(Problem statement) Convert the items, everything from the start down to the line containing "Audio (243, 312)", into a two-column CSV whose header row is input,output. Give one row per item with its text and its answer, each in a single quoted field and with any line breaks replaced by spaces.

## BEGIN Task inputs

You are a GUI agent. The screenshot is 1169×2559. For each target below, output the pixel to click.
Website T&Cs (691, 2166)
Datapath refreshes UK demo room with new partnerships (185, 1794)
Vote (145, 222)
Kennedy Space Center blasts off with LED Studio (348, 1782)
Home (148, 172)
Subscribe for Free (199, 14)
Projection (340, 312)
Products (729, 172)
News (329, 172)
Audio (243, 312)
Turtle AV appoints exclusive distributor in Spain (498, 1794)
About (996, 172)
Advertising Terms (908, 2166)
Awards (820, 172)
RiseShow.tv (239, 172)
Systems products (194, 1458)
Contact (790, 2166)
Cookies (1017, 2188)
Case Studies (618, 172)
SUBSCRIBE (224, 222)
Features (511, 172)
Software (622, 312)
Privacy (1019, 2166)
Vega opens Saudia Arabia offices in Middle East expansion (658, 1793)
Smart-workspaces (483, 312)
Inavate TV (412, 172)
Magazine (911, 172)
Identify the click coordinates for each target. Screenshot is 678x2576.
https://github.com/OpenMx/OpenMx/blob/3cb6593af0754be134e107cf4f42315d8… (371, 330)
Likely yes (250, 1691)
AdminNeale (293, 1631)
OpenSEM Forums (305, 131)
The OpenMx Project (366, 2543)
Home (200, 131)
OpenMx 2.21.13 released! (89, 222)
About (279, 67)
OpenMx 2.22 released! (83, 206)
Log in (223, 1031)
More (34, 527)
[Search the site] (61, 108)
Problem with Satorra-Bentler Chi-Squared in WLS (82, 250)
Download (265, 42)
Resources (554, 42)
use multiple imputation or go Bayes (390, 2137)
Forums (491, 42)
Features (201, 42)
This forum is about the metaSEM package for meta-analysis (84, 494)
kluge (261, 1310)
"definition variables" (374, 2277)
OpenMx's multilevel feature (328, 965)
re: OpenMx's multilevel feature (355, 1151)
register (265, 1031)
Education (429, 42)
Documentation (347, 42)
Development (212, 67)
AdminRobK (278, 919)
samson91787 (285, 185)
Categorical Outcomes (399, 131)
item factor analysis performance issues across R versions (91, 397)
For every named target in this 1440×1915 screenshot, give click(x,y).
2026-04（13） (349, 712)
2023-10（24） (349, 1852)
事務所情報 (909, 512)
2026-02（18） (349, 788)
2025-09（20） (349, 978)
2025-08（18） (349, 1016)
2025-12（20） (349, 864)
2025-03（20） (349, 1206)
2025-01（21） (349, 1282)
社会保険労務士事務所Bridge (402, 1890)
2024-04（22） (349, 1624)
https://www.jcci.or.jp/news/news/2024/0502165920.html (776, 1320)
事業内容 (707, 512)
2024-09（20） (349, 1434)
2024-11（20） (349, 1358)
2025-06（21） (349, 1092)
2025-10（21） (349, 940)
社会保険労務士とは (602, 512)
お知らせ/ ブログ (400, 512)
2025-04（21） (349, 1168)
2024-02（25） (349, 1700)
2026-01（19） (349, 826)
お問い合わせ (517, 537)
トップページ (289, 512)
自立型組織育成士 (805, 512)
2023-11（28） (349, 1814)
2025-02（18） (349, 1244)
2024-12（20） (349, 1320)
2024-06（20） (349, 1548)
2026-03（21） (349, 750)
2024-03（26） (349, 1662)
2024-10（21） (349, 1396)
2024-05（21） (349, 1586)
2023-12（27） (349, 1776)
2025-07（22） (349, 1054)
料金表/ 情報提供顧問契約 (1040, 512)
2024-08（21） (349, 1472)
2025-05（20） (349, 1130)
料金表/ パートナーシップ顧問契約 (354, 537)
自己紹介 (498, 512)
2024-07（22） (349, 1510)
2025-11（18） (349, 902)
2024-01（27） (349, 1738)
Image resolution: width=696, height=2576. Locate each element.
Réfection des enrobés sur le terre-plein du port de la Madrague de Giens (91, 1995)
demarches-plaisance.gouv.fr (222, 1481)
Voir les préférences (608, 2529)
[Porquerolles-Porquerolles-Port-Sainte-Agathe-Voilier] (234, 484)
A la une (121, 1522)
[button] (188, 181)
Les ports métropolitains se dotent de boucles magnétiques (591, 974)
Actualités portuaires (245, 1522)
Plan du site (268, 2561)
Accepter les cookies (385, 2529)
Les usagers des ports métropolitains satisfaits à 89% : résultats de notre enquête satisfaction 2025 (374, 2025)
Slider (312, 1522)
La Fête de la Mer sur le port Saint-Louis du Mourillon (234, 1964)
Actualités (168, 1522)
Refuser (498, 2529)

## END Task inputs

(Result below)
input,output
"You are a GUI agent. The screenshot is 1169×2559. For each target below, output the pixel to click. Website T&Cs","(691, 2166)"
"Datapath refreshes UK demo room with new partnerships","(185, 1794)"
"Vote","(145, 222)"
"Kennedy Space Center blasts off with LED Studio","(348, 1782)"
"Home","(148, 172)"
"Subscribe for Free","(199, 14)"
"Projection","(340, 312)"
"Products","(729, 172)"
"News","(329, 172)"
"Audio","(243, 312)"